Article 18 - GENERAL PROVISIONS:
a) GOVERNING LAW: This Agreement shall be governed in all respects by the laws of the state of Alabama and any applicable federal law. Both Parties consent to jurisdiction under the state and federal courts within the state of Alabama. The Parties agree that this choice of law, venue, and jurisdiction provision is not permissive, but rather mandatory in nature.
b) LANGUAGE: All communications made or notices given pursuant to this Agreement shall be in the English language.
c) ASSIGNMENT: This Agreement, or the rights granted hereunder, may not be assigned, sold, leased or otherwise transferred in whole or part by either Party.
d) AMENDMENTS: This Agreement may only be amended in writing signed by both Parties.

» PROBLEMS TO SOLVE:
(1) Copy word for word everything in the general provisions section from "c) ASSIGNMENT: This" down to "by either Party.".
(2) Using the general provisions section, explain in one to three sentences why the Parties cannot treat the Alabama courts as only one option among others.
(3) Write the next part of the general provisions section of the agreement, continuing after its last clause.

» GIVEN MATERIAL:
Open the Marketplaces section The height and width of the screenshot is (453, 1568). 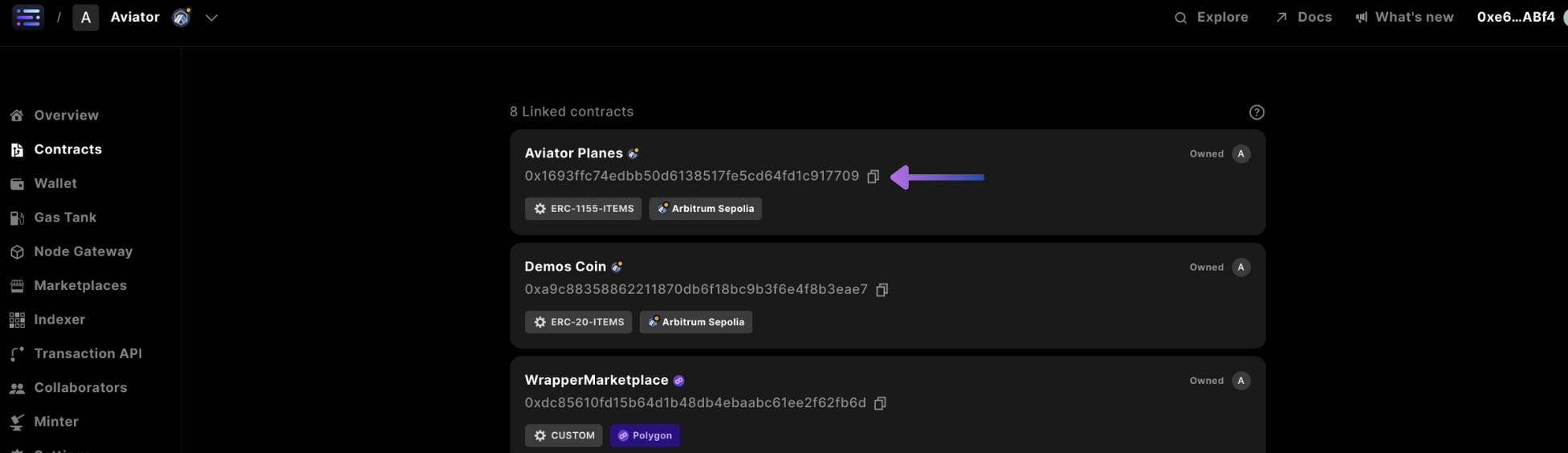[79, 286]
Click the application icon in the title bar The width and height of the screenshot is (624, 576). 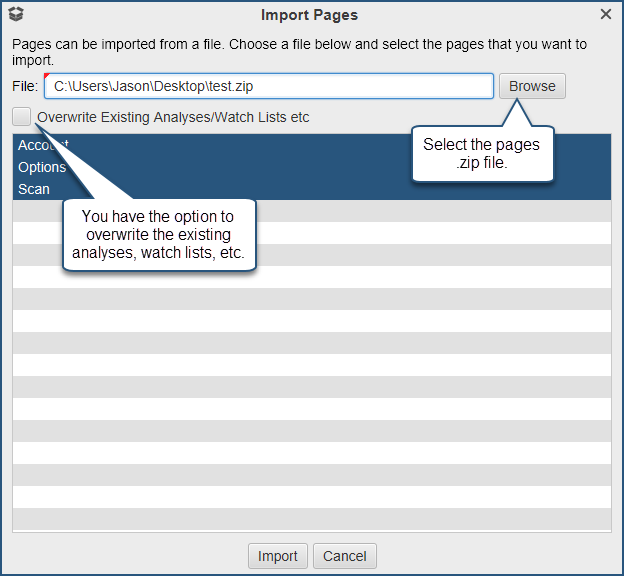pos(15,15)
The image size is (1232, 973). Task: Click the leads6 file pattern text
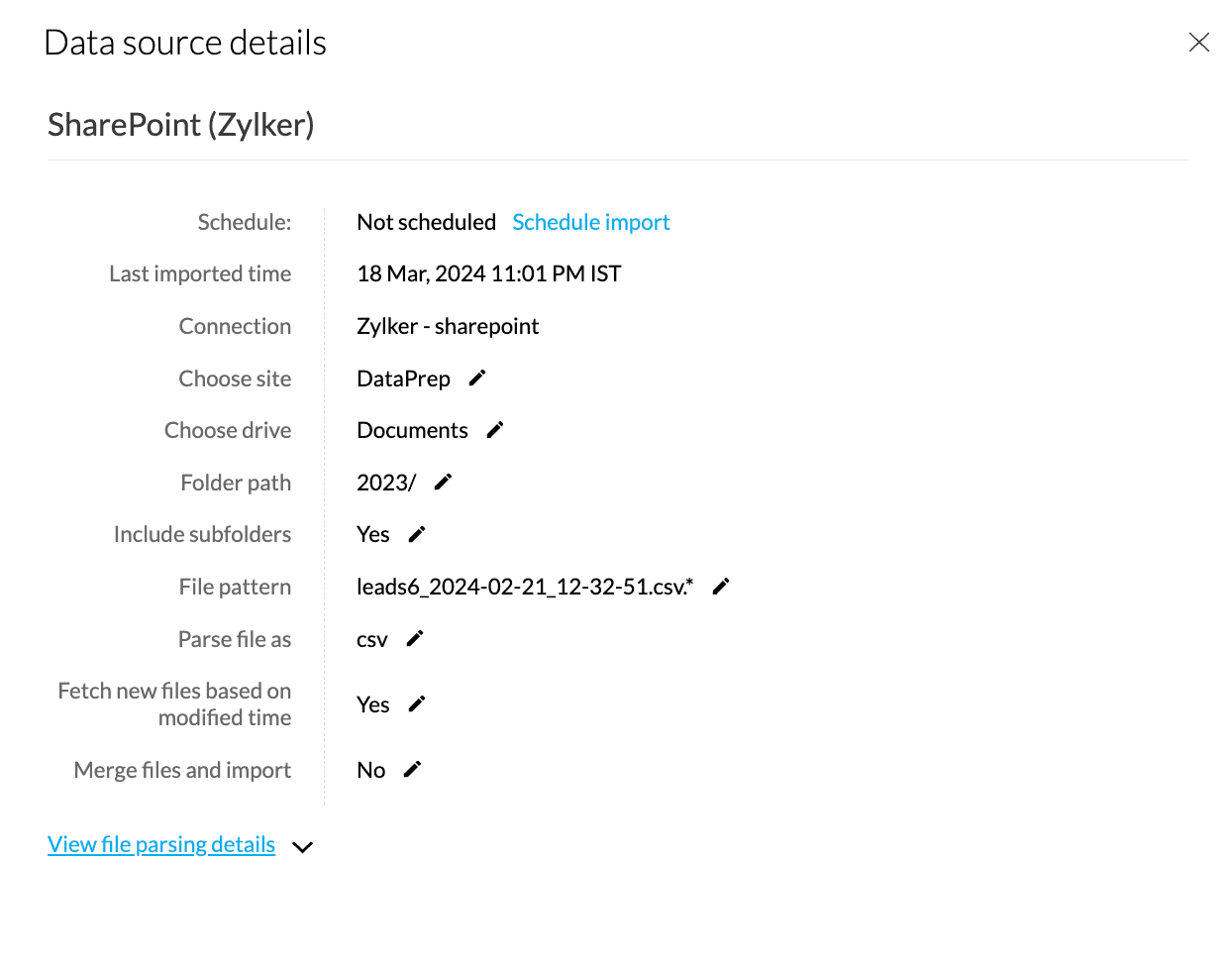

» THE RESPONSES:
(1)
c) ASSIGNMENT: This Agreement, or the rights granted hereunder, may not be assigned, sold, leased or otherwise transferred in whole or part by either Party.

(2) The governing law clause says the Parties agree that the choice of law, venue, and jurisdiction provision is mandatory in nature, not permissive. Both Parties consent to jurisdiction under the state and federal courts within Alabama, so those courts are required rather than optional.

(3)
e) NO WAIVER: None of the terms of this Agreement shall be deemed to have been waived by any act or acquiescence of either Party. Only an additional written agreement can constitute waiver of any of the terms of this Agreement between the Parties. No waiver of any term or provision of this Agreement shall constitute a waiver of any other term or provision or of the same provision on a future date. Failure of either Party to enforce any term of this Agreement shall not constitute waiver of such term or any other term.
f) SEVERABILITY: If any provision or term of this Agreement is held to be unenforceable, then this Agreement will be deemed amended to the extent necessary to render the otherwise unenforceable provision, and the rest of the Agreement, valid and enforceable. If a court declines to amend this Agreement as provided herein, the invalidity or unenforceability of any provision of this Agreement shall not affect the validity or enforceability of the remaining terms and provisions, which shall be enforced as if the offending term or provision had not been included in this Agreement.
g) ENTIRE AGREEMENT: This Agreement constitutes the entire agreement between the Parties and supersedes any prior or contemporaneous understandings, whether written or oral.
h) HEADINGS: Headings to this Agreement are for convenience only and shall not be construed to limit or otherwise affect the terms of this Agreement.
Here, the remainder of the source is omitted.